I was finally discharged from hospital, but my sickness still hadn’t gone. Unlike hyperemesis where the nausea and vomiting was uncontrollable and constant, this I noticed was after I had eaten I would eat something and feel really sick and full really quickly, then a while later I would vomit the food. The time between having eaten to when I would get sick would vary quite a lot. At first I wasn’t worried, my consultant told me that after what I had just gone through with the pregnancy and then the sepsis it was likely that over the next couple of weeks these symptoms would fade. That the pregnancy hormones were still playing havoc with me and that as they decreased in level so too would my nausea. This made sense to me, I wasn’t concerned and Ollie was still in Neonatal Intensive Care so I had other priorities and worries. I assumed that as things settled down I would start feeling better. The stress of Ollie being so unwell definitely wouldn’t be helping
Things didn’t get better though, and my symptoms were very random. Some days I would not get sick until hours after the meal (often waking during the night to vomit) and then there were days where I would not even finish a meal before an episode of vomiting would happen. I would also get pain in my stomach, even after just a few mouthfuls of a meal. Ollie finally came home but was still quite poorly and I had the hard task of trying to get him to feed and put on weight. The sickness didn’t get worse but it didn’t get better either. It remained the same every day.
4 weeks after the birth of Ollie, my midwife was about to discharge me and went through all the necessary checks. How was my scar doing – it had healed really well. Was I still bleeding? Yes. How was I managing with feeding Ollie etc. It came up about my sickness still being there. She had noticed how down it was getting me. After all I had expected the HG to vanish after the birth and yet here I was 4 weeks after Ollie’s birth and still vomiting. She was quite concerned and had not heard of HG persisting after birth and urged me to speak to my GP about it. My GP did not seem too concerned at this point, he thought it might have been because I was breastfeeding Ollie and that the hormones responsible for producing milk were responsible. He was certain I would be feeling better soon. I was instructed to eat small meals and keep taking my anti-emetics. Though I was frustrated I followed the medical advice to the letter, desperate to start getting back to normal. But nothing worked.
At 8 weeks after the birth, I had my postnatal check up and Ollie had his checks and first set of immunisations. When I spoke to the doctor and described my symptoms and how I was still losing weight (albeit slowly) he was very concerned. He referred to the gastroenterology department at the hospital. My community dietician who had been involved with me during the pregnancy had been really helpful and given advice on what kind of meals to eat, they also prescribed me some nourishing milkshake and soup supplements to boost my nutrition.
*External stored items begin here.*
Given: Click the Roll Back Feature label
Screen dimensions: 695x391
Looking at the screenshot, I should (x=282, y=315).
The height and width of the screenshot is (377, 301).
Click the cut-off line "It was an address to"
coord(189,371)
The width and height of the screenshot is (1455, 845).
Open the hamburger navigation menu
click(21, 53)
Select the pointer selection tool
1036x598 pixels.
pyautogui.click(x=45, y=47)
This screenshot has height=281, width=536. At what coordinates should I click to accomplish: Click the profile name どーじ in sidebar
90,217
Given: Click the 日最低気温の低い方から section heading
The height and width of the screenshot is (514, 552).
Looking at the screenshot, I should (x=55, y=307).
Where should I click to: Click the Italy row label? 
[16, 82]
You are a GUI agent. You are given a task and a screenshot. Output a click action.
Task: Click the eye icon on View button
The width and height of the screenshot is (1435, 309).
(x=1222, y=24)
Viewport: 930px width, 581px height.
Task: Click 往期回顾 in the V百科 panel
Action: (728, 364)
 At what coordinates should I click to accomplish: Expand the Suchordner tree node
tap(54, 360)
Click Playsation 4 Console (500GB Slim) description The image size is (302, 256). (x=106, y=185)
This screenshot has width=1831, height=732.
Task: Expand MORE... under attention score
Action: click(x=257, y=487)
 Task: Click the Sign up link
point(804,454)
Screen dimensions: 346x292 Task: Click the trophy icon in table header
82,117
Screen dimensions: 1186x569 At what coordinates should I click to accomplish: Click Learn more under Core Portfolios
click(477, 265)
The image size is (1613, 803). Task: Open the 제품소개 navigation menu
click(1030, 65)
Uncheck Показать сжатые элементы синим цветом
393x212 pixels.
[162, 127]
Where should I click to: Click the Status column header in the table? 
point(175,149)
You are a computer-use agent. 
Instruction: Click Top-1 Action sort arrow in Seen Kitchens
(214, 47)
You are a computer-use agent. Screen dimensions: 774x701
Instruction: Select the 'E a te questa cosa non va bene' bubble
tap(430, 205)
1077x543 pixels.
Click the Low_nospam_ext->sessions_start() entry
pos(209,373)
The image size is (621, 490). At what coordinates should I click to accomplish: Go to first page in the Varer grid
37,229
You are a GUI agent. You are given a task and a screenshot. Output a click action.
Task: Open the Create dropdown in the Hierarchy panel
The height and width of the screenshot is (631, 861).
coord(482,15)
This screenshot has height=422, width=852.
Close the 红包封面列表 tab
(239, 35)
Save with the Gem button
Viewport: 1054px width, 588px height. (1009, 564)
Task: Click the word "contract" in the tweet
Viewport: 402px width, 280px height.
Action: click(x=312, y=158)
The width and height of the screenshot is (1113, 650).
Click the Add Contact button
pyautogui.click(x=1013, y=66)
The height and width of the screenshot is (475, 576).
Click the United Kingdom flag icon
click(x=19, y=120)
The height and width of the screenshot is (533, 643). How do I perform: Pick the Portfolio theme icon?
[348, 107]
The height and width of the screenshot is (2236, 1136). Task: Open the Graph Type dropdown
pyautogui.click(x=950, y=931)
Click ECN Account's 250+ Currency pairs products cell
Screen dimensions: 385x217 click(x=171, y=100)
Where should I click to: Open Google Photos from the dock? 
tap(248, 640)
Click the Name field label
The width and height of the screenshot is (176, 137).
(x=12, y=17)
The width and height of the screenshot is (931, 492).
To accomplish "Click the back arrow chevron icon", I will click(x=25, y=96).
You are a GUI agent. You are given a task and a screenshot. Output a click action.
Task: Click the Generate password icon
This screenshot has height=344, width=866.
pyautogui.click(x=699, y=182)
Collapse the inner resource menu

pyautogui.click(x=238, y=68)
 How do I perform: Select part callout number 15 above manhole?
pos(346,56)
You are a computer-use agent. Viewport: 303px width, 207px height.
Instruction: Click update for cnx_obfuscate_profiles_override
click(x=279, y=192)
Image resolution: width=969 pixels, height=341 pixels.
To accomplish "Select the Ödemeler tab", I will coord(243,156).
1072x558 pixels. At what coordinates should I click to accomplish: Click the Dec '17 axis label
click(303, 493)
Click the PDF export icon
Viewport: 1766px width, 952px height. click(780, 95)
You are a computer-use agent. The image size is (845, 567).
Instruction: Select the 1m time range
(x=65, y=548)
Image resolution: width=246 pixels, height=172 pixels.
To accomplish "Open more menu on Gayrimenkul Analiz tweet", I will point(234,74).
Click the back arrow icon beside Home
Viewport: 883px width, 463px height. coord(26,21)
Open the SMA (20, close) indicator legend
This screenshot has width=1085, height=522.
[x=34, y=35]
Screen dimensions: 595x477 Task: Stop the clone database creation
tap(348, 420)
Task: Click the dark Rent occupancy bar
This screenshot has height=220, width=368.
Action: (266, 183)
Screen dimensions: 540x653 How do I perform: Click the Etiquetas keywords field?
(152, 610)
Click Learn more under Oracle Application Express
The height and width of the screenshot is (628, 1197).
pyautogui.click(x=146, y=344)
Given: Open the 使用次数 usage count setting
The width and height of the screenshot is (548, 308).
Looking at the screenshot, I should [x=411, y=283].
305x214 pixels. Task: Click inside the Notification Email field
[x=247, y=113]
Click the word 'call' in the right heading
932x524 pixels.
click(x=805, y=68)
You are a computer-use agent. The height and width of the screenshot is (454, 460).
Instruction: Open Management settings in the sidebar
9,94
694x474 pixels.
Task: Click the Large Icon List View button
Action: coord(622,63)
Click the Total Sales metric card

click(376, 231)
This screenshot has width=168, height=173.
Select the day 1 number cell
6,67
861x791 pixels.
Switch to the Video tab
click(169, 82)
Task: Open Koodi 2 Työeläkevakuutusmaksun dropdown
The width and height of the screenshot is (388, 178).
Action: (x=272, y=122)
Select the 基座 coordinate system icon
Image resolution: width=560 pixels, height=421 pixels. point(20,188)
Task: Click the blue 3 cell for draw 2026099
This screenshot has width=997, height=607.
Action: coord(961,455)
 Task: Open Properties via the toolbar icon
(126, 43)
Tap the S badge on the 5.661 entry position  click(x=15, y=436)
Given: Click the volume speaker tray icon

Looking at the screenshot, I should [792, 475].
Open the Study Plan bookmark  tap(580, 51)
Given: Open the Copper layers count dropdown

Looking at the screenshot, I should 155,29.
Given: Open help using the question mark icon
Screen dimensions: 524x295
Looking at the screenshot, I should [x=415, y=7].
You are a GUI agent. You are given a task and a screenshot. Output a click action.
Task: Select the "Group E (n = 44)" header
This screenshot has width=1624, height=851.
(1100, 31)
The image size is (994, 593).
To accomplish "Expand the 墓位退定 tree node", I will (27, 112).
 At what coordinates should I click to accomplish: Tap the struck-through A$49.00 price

These supplements helped maintain my weight, when I flared up and was unable to eat I would have more of these supplements
By December 2020 (6 months after birth) my gastro consultant, with the dieticians were certain that I was suffering from gastroparesis and started organising some tests to prove this. Due to the pandemic it has been a long wait to get these tests done and even to this day (August 2021) I still haven’t had a formal diagnosis though have had some of the tests.
Still being so unwell despite the pregnancy being over has taken its toll on my mental health. I haven’t been able to move on past the HG because its still not over. It gets me down that I’m still struggling with these awful symptoms. Ollie is now 14 months old as I write this blog. I am still as poorly as I was after delivery. My sickness is still the same, it is not worse but it is no better. The covid pandemic meant that all my investigations and referrals have taken twice as long, but it had now been 22 months since I started being sick daily (starting with HG). Until I get a formal diagnosis and a treatment plan I cannot process what has happened to me. I know that there is a lot of raw emotion and trauma but I just don’t feel like I can face it at the moment. The thought of facing what has happened to me this last 2 years is too overwhelming at the moment, I’m dreading the day when I have no choice but to face it.